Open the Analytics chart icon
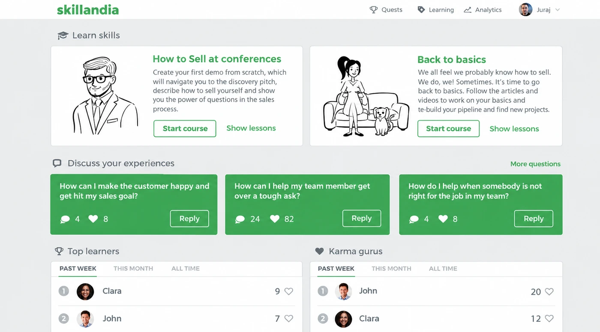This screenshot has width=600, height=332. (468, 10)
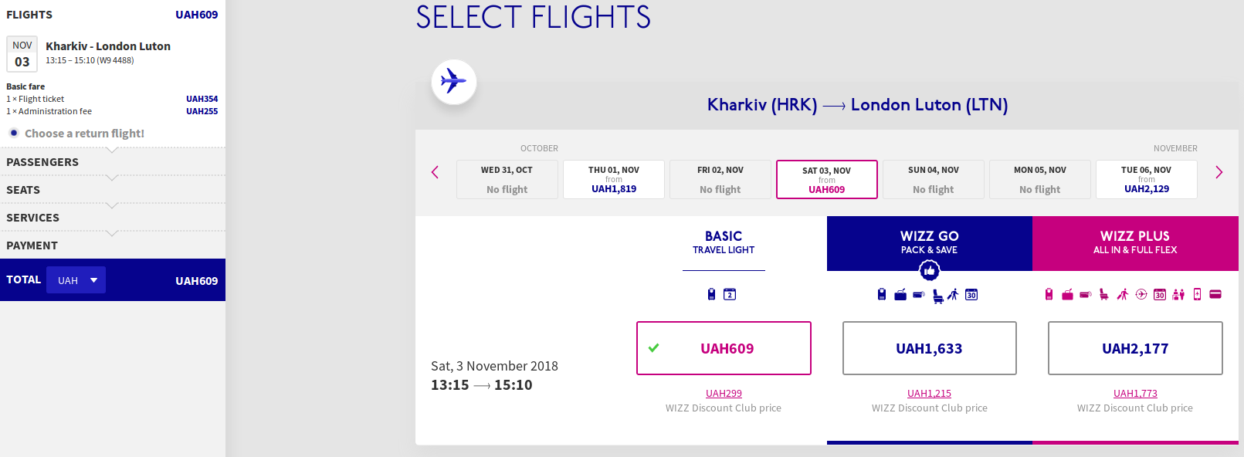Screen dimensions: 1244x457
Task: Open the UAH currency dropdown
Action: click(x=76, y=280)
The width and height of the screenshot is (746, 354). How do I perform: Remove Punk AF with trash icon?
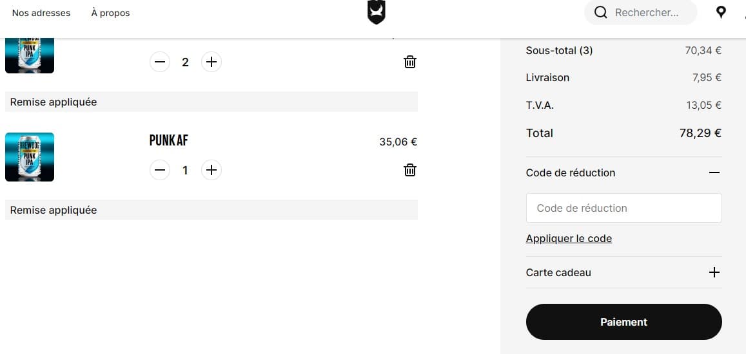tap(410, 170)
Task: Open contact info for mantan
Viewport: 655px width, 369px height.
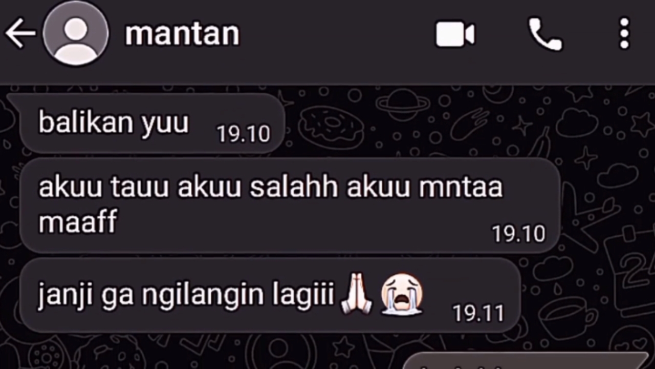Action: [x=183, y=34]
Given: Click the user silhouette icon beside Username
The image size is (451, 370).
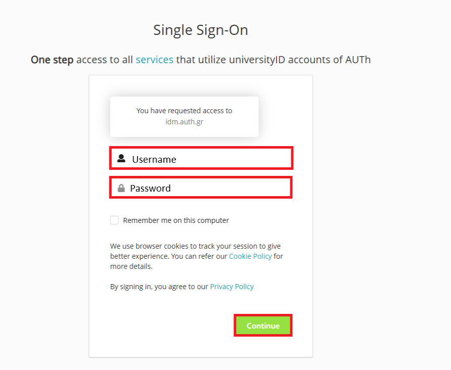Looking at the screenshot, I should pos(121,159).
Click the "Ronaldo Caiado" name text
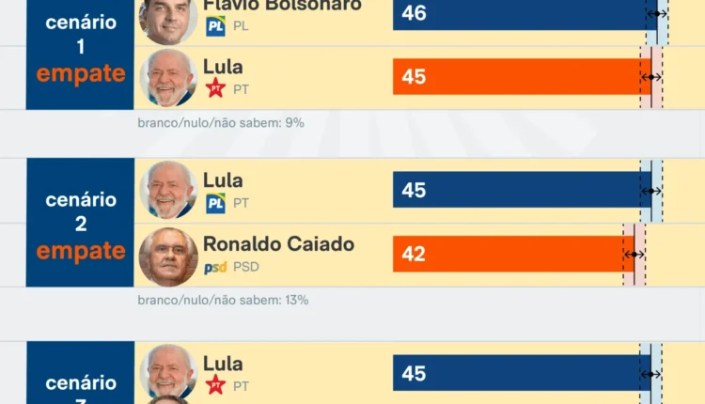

....

Repeat the material verbatim. Do not carry over any picture.

Open the Analytics chart icon
This screenshot has width=600, height=332. (468, 10)
Screen dimensions: 1244x457
Task: Open the UAH currency dropdown
Action: click(x=76, y=280)
The width and height of the screenshot is (746, 354). How do I perform: Remove Punk AF with trash icon?
tap(410, 170)
Task: Open contact info for mantan
Viewport: 655px width, 369px height.
Action: [x=183, y=34]
Given: Click the user silhouette icon beside Username
The image size is (451, 370).
Looking at the screenshot, I should pos(121,159).
Click the "Ronaldo Caiado" name text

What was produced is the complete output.